Todo esto se debe a una rareza en la política fiscal que se remonta a la Segunda Guerra Mundial, cuando los patronos que querían mejorar los salarios de los trabajadores sin incumplir los controles salariales federales tuvieron la idea de pagar en especie proporcionando prestaciones médicas. Cuando Hacienda acordó no tratar tales servicios como ingresos gravables, provocó un cambio de largo alcance en el modo en que los norteamericanos pagan por el cuidado sanitario.

Lo que había sido un mercado relativamente libre de servicios sanitarios, con pacientes intercambiando directamente con médicos y hospitales, cedió el paso a un sistema de terceras partes en el que los empresarios pagan a las aseguradoras, y las aseguradoras pagan las facturas. Los estadounidenses utilizaron cada vez más el seguro para cubrir los gastos médicos rutinarios, no solamente los enormes costes inesperados como hospitalizaciones o cirugías. Imagine lo que costaría el seguro del coche, escribe Gratzer, "si la gente insistiera en que cubriera no sólo los grandes arreglos, sino también los cambios de gasolina y aceite".

Para desenredad apropiadamente esta maraña, el Congreso debería poner fin a la exención fiscal que la provoca. Los empresarios no suelen proporcionar a los trabajadores seguros de la casa o del automóvil o, ya puestos, comida, ropa o techo. Idealmente, el tratamiento médico no sería gestionado de manera distinta, y los americanos se beneficiarían de un mercado sanitario mucho más robusto y competitivo del que tienen ahora.

Pero después de 60 años probablemente sea impracticable eliminar sencillamente la deducción fiscal de una tacada, de manera que el presidente ha propuesto un camino alternativo: eliminar los incentivos para que el seguro sanitario sea proporcionado por los empresarios entregando a cada familia con seguro sanitario una deducción de 15.000 dólares (7.500 para individuos), sin importar de donde proviene su seguro o lo poco que cuesta. El seguro sufragado por el empresario pasaría a ser ingreso gravable, pero dado que la mayor parte de las cláusulas de seguro cuestan menos de 15.000 dólares, la mayor parte de los empleados disfrutaría de un recorte fiscal significativo.

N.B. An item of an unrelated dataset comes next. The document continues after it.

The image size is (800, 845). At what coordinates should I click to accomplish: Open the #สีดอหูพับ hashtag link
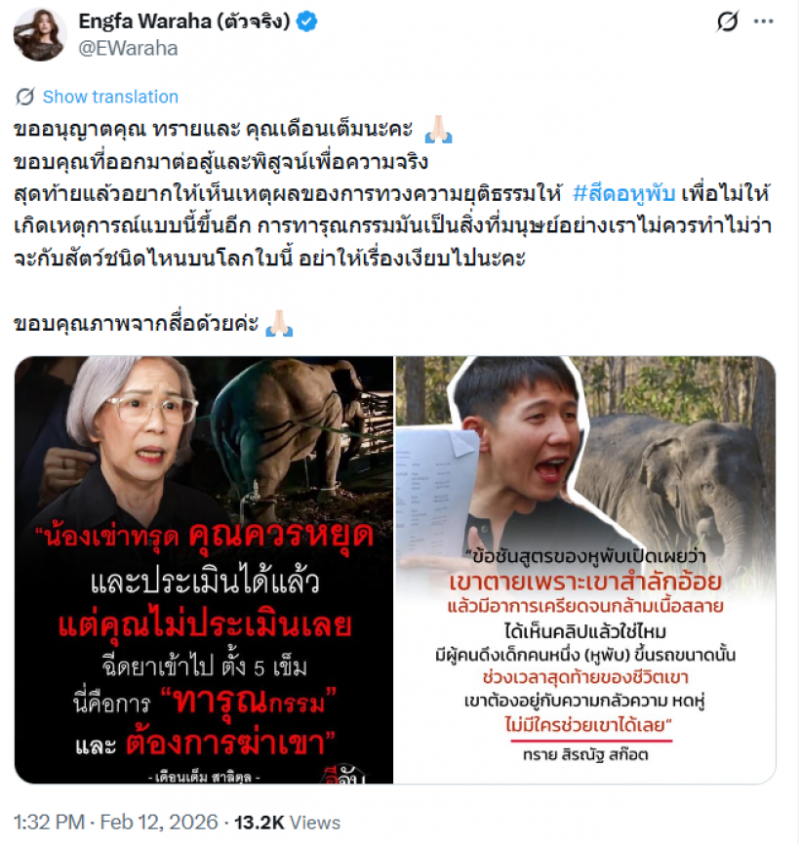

Bajo el plan Bush, el fisco ya no penalizará a los norteamericanos que no obtienen seguro sanitario a través de sus jefes, puesto que también ellos pueden solicitar la deducción fiscal de 15.000 dólares. Millones más tendrían incentivos para adquirir un plan de salud menos caro que el disponible a través del trabajo, puesto que seguros más baratos terminarían significando un recorte fiscal mayor. Eso presionaría a las aseguradoras, que tendrían que desarrollar planes altamente deducibles y de primas bajas, y al consumidor sanitario, que empezaría a prestar atención a los precios.

La receta de Bush no curará todos los males que aquejan al sistema norteamericano de salud. Pero no hay duda de que es un comienzo excelente.